Check every line below for the word "gear" and give only the number of lines where it appears.

==== RECORDS FOR THE TASK ====

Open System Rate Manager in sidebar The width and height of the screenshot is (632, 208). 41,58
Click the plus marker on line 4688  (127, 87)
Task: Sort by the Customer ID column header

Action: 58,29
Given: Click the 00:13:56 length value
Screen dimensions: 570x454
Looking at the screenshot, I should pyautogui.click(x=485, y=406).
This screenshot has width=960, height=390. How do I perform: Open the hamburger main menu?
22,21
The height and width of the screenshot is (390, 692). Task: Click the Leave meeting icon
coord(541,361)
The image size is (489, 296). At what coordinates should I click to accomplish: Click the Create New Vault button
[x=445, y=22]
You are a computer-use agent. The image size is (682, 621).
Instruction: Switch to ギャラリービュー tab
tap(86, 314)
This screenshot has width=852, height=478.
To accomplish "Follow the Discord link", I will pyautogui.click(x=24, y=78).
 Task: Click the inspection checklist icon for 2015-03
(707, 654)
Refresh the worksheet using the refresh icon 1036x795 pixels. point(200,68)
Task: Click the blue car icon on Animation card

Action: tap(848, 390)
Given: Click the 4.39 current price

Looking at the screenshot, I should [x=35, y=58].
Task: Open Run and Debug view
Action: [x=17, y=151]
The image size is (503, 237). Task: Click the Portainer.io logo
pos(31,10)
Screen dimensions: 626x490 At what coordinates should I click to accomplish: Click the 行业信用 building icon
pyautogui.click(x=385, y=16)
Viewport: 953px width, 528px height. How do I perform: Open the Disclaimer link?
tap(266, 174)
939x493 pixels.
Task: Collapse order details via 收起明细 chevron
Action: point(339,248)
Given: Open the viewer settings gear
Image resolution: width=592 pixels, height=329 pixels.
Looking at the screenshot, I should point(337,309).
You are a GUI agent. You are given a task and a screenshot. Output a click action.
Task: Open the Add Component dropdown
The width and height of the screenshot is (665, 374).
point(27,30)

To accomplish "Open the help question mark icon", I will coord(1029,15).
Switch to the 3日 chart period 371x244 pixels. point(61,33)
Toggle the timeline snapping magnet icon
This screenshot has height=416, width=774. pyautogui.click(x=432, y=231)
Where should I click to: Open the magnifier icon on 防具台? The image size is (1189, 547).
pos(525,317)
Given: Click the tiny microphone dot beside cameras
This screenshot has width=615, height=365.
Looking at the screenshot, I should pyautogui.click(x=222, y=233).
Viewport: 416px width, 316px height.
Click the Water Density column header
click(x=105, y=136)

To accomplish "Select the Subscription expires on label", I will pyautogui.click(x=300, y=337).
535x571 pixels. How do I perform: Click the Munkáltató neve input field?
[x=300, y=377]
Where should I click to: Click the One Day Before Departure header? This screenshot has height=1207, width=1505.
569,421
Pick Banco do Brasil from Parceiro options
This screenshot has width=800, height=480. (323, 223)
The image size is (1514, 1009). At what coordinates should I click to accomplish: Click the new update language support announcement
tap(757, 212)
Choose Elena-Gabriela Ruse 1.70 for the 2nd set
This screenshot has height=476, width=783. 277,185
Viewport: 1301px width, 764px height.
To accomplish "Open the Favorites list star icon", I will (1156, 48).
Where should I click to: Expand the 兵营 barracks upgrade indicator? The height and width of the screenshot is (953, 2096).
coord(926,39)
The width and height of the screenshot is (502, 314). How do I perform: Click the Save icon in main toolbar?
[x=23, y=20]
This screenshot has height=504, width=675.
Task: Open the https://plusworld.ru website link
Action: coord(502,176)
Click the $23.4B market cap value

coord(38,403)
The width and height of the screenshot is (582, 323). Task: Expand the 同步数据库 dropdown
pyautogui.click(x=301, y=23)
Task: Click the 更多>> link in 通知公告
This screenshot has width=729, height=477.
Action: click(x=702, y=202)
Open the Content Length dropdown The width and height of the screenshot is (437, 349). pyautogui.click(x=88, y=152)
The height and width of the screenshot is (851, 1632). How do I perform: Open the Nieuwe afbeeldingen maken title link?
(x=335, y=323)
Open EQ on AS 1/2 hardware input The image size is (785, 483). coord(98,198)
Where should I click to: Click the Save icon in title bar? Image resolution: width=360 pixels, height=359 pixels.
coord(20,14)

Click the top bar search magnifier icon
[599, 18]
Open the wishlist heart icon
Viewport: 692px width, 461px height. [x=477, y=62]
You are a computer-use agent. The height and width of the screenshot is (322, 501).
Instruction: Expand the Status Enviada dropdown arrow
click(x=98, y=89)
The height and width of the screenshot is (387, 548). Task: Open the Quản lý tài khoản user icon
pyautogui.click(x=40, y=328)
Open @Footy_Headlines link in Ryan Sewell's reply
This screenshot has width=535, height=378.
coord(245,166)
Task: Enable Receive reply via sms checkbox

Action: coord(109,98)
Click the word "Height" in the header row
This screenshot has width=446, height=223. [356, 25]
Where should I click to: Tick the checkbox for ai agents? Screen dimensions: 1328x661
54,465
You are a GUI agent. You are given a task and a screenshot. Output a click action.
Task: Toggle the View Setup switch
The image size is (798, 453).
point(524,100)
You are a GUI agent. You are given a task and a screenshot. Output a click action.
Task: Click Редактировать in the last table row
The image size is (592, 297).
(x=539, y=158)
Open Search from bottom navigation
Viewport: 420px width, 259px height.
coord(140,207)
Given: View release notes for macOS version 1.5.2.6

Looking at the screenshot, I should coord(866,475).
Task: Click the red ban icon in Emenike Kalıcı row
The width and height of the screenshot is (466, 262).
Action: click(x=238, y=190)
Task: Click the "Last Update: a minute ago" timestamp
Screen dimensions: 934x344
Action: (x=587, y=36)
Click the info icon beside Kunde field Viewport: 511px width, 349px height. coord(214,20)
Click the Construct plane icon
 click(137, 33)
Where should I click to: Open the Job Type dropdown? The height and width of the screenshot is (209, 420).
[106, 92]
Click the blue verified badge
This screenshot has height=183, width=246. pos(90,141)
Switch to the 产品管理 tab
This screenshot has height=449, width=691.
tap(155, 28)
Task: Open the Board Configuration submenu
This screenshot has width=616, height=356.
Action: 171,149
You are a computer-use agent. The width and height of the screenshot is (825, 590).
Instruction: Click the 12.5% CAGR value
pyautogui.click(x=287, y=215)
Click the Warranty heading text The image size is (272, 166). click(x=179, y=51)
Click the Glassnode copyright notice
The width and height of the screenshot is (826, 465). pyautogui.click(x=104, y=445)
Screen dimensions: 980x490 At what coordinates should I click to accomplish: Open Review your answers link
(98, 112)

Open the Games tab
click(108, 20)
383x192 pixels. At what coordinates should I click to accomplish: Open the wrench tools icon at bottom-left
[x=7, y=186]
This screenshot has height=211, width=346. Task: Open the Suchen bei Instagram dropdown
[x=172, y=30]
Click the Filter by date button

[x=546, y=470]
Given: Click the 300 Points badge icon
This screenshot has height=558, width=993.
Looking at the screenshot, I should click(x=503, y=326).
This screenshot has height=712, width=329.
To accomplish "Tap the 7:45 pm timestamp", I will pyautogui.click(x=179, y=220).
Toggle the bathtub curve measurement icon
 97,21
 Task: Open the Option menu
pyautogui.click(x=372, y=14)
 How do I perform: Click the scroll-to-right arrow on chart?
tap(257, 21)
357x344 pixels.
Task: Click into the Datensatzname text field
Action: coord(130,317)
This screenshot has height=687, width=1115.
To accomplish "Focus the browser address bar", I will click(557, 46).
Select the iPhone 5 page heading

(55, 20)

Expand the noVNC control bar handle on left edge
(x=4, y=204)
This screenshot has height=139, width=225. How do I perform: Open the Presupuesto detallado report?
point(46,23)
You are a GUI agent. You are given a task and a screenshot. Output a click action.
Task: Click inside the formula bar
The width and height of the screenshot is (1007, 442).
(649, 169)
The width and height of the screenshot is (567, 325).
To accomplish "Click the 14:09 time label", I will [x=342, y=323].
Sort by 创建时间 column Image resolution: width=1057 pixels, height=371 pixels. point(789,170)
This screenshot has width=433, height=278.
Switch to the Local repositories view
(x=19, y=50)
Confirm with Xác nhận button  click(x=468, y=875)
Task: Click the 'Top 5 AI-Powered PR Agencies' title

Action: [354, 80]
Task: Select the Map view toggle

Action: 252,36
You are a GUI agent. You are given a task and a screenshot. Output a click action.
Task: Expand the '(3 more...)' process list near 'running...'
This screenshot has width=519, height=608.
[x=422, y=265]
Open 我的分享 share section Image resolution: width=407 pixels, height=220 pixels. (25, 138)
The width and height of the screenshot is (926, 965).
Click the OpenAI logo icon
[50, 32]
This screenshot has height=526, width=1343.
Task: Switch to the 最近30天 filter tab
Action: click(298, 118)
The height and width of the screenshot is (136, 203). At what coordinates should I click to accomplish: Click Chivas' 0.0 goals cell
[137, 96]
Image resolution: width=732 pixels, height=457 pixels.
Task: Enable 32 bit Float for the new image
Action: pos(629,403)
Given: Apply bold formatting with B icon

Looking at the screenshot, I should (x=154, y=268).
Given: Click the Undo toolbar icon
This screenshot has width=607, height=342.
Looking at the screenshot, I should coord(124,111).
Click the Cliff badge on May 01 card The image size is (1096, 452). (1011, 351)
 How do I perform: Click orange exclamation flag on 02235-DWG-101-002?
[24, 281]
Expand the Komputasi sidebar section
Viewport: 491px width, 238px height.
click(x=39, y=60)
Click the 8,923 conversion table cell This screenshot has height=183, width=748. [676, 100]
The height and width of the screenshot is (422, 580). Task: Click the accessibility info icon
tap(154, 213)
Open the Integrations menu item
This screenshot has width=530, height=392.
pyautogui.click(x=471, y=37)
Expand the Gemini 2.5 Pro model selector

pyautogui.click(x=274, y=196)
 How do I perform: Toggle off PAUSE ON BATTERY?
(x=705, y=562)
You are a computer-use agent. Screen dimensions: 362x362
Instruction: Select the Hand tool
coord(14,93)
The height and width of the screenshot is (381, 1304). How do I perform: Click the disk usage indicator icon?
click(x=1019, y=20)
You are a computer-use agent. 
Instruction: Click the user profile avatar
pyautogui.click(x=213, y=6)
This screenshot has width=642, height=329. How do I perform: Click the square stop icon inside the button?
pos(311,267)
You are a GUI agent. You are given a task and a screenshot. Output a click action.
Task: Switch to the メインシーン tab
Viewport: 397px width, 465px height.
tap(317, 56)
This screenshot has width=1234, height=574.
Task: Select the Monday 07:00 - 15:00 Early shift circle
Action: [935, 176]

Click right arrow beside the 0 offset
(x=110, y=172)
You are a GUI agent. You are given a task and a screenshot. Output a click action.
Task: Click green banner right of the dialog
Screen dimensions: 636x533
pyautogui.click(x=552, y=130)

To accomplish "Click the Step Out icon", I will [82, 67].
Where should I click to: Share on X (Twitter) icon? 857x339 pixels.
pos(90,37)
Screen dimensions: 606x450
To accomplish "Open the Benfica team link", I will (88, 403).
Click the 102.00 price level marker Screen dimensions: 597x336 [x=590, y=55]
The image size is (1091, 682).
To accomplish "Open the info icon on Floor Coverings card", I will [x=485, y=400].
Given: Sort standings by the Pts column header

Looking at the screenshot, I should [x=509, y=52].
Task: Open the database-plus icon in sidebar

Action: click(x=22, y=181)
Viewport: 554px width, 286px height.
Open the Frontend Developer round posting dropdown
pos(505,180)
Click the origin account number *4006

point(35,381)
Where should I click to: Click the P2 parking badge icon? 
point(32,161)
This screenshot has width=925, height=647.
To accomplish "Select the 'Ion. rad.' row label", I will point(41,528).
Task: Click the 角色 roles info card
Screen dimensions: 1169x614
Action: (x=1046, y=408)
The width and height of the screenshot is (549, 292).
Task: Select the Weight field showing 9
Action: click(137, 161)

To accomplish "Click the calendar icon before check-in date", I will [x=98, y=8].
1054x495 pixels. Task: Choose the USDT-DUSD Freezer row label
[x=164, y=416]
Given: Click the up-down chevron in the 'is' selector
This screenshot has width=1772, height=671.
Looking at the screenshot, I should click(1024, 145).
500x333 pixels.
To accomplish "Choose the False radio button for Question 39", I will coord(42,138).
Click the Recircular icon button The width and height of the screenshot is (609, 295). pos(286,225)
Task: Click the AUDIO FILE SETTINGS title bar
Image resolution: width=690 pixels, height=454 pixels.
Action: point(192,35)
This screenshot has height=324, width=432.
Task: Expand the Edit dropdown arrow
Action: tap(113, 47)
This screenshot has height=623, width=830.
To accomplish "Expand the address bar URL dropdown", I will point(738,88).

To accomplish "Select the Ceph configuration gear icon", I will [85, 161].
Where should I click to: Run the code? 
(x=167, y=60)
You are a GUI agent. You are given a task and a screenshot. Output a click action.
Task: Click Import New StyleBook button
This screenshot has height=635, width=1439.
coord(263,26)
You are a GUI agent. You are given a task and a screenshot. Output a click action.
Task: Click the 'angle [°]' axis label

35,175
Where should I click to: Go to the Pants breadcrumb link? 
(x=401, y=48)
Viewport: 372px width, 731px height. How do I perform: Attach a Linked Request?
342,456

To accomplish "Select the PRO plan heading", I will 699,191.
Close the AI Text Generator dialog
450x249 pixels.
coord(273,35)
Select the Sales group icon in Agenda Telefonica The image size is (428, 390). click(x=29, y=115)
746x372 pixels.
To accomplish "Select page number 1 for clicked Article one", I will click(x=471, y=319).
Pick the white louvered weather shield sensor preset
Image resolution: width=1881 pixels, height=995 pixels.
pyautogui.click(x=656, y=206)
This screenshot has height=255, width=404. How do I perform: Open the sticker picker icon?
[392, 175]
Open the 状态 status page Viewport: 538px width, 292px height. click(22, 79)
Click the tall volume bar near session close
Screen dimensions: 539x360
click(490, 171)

====

OUTPUT FOR THIS TASK
2